2001/6/10 日本選手権3日目
女子走幅跳で花岡が6m82のスーパー日本新
今季世界4位、シドニー五輪なら5位相当
三段跳で代表漏れ、傷心の花岡を立ち直らせたのは――?
女子走幅跳は18人がエントリーし、花岡麻帆(Office24)は17番目の跳躍者だった。最終18番目と、1番目の選手が棄権したため、ピットに立った花岡の後ろには第2跳躍者、成田高の後輩・河内麻里子が控えていた。今季6mジャンパーの仲間入り(6m07)をした期待の選手である。
花岡がいつものように、スタンドに拍手を要求する。「イキマス!」の花岡の声に「ハイ!」と、河内が後方で、スタンドでは成田高の生徒たちが応える。助走を滑らかにスタートさせ、踏み切りはドンピシャ。花岡の身体が前方に投げ出される。距離がグンと伸び、滞空時間が他の選手より明らかに長い。スタンドの観衆から「オオーッ」というどよめき。
花岡は着地地点から好記録を確信していたはずだが、砂場から出てもガッツポーズなどはない。審判員が2人、計測器を交替で覗く。「6m82」の声。そして、すぐに数字が表示される。日本記録は花岡自身と高松仁美が持つ6m61。いきなり21cmも更新したのである。花岡はスタンド(たぶん成田高の後輩が陣取っていたあたり)に両手を挙げ、そして深々と腰を折った。
スタンド下を通りかかると、花岡の目の周囲が赤かった。
「すごく嬉しくて涙も出たし、今までにない気持ちがこみ上げてきました。調子が悪い中で高校生たちや先生、周りの人たちが支えてきてくれた結果です」
花岡は千葉県成田高時代に、走幅跳で日本選手権優勝。順大4年時には三段跳で日本新、三英社に入社した99年秋には、日本人初の14mジャンパーとなった。その頃は、三段跳の方が世界に近いと見られていたが、シドニー五輪A標準には届かず涙を飲んだ。2000年5月には走幅跳で6m61の日本タイを出し、2種目でB標準は破っていたのだが…。

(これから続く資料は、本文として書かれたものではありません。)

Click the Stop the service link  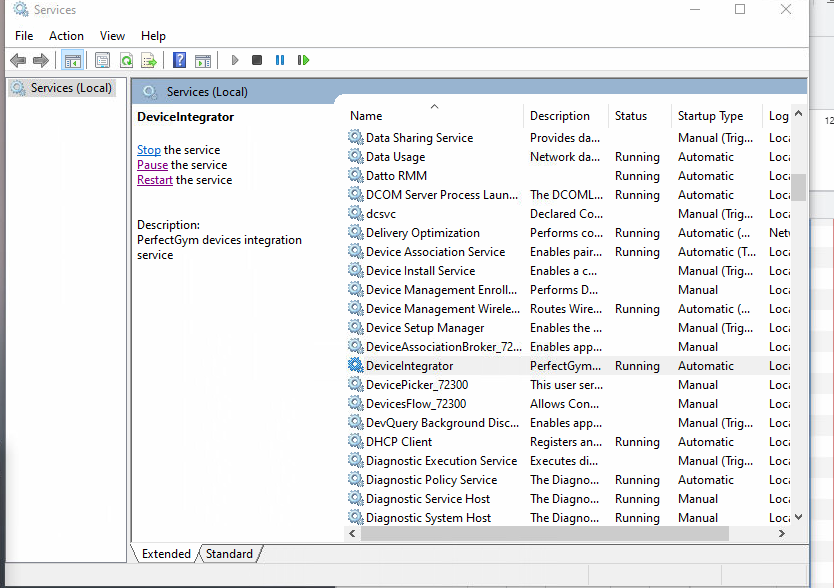(x=148, y=150)
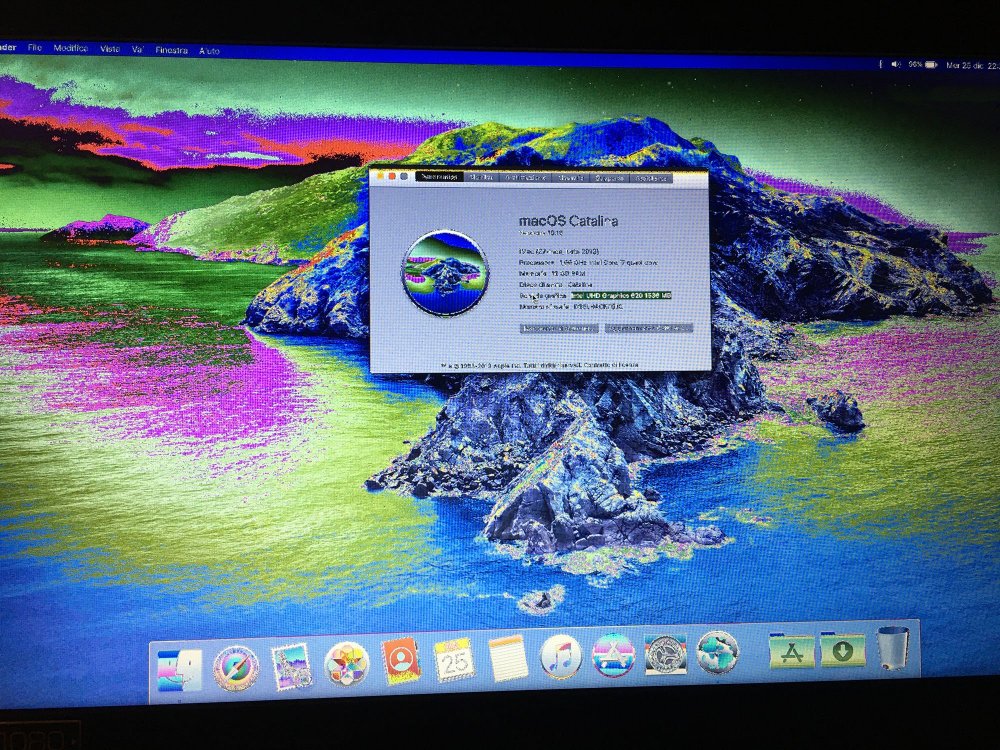The width and height of the screenshot is (1000, 750).
Task: Open Applications folder stack in dock
Action: tap(791, 651)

今回の世界選手権は特にフィールド種目の標準記録設定が高くなり、三段跳のB標準が14m00、走幅跳が6m65に。陸連はB標準突破者でも、派遣する方針を表明した。三段跳は花岡の自己ベストより下の記録だが、有効期間以前に出したもののため、現時点では未突破だった。
そして迎えた最終選考会の日本選手権。初日の三段跳で花岡は優勝したものの13m59。目まぐるしく変わる風向きが、選手たちを苦しめた。花岡の優勝記録も、向かい風1.0の中で出された記録だ。

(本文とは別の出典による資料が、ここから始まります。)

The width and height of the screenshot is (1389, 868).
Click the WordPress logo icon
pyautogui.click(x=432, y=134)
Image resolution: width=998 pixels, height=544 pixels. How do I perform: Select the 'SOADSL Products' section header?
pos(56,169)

「正直、すごく悔しくて、昨日の夜くらいまではあきらめかけたような気持ちになっていました。勝つことと、標準記録を目標にしなければいけないことはわかっていたんですが、“するぞ”という気持ちにはなれませんでした」
花岡は、練習拠点をずっと、母校の成田高に置いている。順大時代もそうだったし、99年に就職する際も、「千葉県で練習できる環境」にこだわって就職先を探した。三英社が昨年12月で休部となり、今季からは「Office24」の所属となったが、練習環境は変えなかった。変えられなかった。コーチは成田高の越川一紀先生。走高跳の元五輪選手である。そして25歳になる今でも、花岡は成田高で高校生に混じって練習する。
今回、越川先生もスタンドに姿を見せたし、成田高の選手も何人か参加している。確認してはいないが、応援のために来場した部員も多くいたのだろう。花岡の「イキマス!」の声に応えていた女の子の声は、数人単位ではなかったような気がする。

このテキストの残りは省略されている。